12 de março de 2011

Medos, Mitos e Ingenuidades Infantis

Cientistas descobriram recentemente que os dentes de leite são um manancial de células-tronco e já estão recomendando os pais para guardarem os dentinhos dos filhos da mesma forma que hoje se armazenam os cordões umbilicais para uma eventual necessidade futura de seus rebentos. Caso eu tivesse uma bola de cristal e ficasse sabendo com antecedência desta descoberta, não teria, durante minha adorável criancice, vendido meus dentes-de-leite para a Fadinha do Dente.
Vendi sim, pela bagatela de 50 centavos de cruzeiros cada dente. Quando eles não se sustentavam mais dentro da minha boca, lá ia eu alegremente deixá-los na janela da casa para que a Fada do Dente desse o destino que ela achasse conveniente. Não podia duvidar de sua existência, pois cada dente depositado à noite era metamorfoseado em uma moeda no dia seguinte. Eu não estabelecia preços, a Fada que julgasse o quanto meus molares, pré-molares e aprendizes de caninos valessem. Deixei de crer na Fada no dia em que um dente jazeu por dias no parapeito da janela.

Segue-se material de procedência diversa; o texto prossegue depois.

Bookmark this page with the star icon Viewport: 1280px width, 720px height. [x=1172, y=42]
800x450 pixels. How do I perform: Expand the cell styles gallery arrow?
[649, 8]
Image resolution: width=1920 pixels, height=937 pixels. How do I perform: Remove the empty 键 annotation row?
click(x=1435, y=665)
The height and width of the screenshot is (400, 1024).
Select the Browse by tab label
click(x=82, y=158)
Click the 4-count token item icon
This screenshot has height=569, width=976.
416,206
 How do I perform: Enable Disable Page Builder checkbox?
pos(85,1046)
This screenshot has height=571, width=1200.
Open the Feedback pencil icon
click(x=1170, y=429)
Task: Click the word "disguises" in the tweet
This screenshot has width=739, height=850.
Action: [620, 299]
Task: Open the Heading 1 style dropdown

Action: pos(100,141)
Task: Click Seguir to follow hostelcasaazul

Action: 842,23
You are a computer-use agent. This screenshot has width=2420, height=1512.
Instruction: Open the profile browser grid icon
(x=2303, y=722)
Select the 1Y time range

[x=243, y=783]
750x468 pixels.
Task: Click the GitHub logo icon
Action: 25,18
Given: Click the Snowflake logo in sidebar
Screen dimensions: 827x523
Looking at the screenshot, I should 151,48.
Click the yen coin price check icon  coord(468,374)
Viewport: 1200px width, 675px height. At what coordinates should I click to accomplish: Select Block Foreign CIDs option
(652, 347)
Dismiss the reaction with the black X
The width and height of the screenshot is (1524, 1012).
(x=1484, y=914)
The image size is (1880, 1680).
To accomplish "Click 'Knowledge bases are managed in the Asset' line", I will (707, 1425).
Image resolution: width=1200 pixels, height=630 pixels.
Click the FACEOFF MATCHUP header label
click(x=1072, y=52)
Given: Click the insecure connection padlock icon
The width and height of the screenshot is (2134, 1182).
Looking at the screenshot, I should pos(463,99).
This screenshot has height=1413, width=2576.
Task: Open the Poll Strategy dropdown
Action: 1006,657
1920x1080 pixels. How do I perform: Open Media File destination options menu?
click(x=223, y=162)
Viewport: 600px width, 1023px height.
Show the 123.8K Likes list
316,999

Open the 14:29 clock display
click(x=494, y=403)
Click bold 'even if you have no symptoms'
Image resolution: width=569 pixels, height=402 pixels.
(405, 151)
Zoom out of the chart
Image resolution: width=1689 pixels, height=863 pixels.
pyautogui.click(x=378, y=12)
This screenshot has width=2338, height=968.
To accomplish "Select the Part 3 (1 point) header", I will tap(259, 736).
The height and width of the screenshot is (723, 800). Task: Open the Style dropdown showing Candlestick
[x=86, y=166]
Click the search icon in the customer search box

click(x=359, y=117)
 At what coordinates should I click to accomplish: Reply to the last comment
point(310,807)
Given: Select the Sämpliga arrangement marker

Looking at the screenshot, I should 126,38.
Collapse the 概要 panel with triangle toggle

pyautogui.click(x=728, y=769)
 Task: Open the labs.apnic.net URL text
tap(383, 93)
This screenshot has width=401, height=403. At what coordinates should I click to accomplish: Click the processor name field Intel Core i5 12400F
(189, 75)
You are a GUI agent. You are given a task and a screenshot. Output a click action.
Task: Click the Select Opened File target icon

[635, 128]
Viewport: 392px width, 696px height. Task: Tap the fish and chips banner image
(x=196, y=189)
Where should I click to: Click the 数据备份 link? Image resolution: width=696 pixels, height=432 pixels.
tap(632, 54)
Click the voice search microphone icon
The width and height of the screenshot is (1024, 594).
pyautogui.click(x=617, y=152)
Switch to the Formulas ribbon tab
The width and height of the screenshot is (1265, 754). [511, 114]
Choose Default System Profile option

Foram tempos difíceis, em que cada moeda deveria ser empregada no orçamento doméstico em detrimento dos sonhos de infância.
Além da Fada do Dente, eu cria piamente nos Corpos Secos, entidades que viviam na laje do prédio onde eu morava. Sofria torturas psicológicas, era ameaçado de ser enviado para um exílio no forro do edifício caso não comesse, pois lá era o lugar de corpos secos. Amedrontado, devorava minha refeições com medo do meu futuro em cima da laje.
Creio que na categoria monstros, só mesmo o advento do Camisurê, criatura sem forma definida que só a menção do seu nome aterrorizava o meu sobrinho de cinco anos. Dizem que os Camisurês moram debaixo das camas das crianças e as assustam quando elas à noite se aventuram pelo breu da casa. Criação de uma tia minha para manter seu neto sossegado durante as madrugadas, o Camisurê talvez seja a única assombração infantil de caráter exclusivo, só o meu sobrinho acreditava nele. É possível que, com o seu crescimento, a raça dos Camisurês tenha sido extinta da face da Terra.
Eventualmente, os medos infantis escoram-se em possibilidades reais, ainda que improváveis. Passada a fase de fadas e monstros, fui tomado pelo pânico de ser atingido pelo Skylab, primeiro laboratório espacial que, devido a uma pane, caiu na Terra. Como era a primeira experiência humana neste tipo de acidente, ninguém sabia ao certo onde o laboratório cairia e se o Skylab se desintegraria em contato com a atmosfera terrestre e, mesmo que tal fato acontecesse, pedaços da geringonça espacial poderiam atingir algum terráqueo azarado. Por semanas não consegui dormir direito esperando o fim do Skylab e só me acalmei quando soube que ele havia caído em um deserto despovoado na longínqua Austrália – não tão distante assim, afinal, o mundo é redondo. Deu um friozinho na barriga ao ver que o maior pedaço recolhido do Skylab era uma enorme porta, capaz de provocar um belo estrago na cabeça de alguém.
Hoje, infelizmente, Bichos Papões não assustam mais as crianças. O perigo é real e imediato, na forma de balas perdidas ou Caveirões, apelido dado pela população carioca aos veículos blindados utilizados pela polícia do Rio de Janeiro quando em missão dentro das favelas. Saudades da ingênua infância. Medo da realidade adulta.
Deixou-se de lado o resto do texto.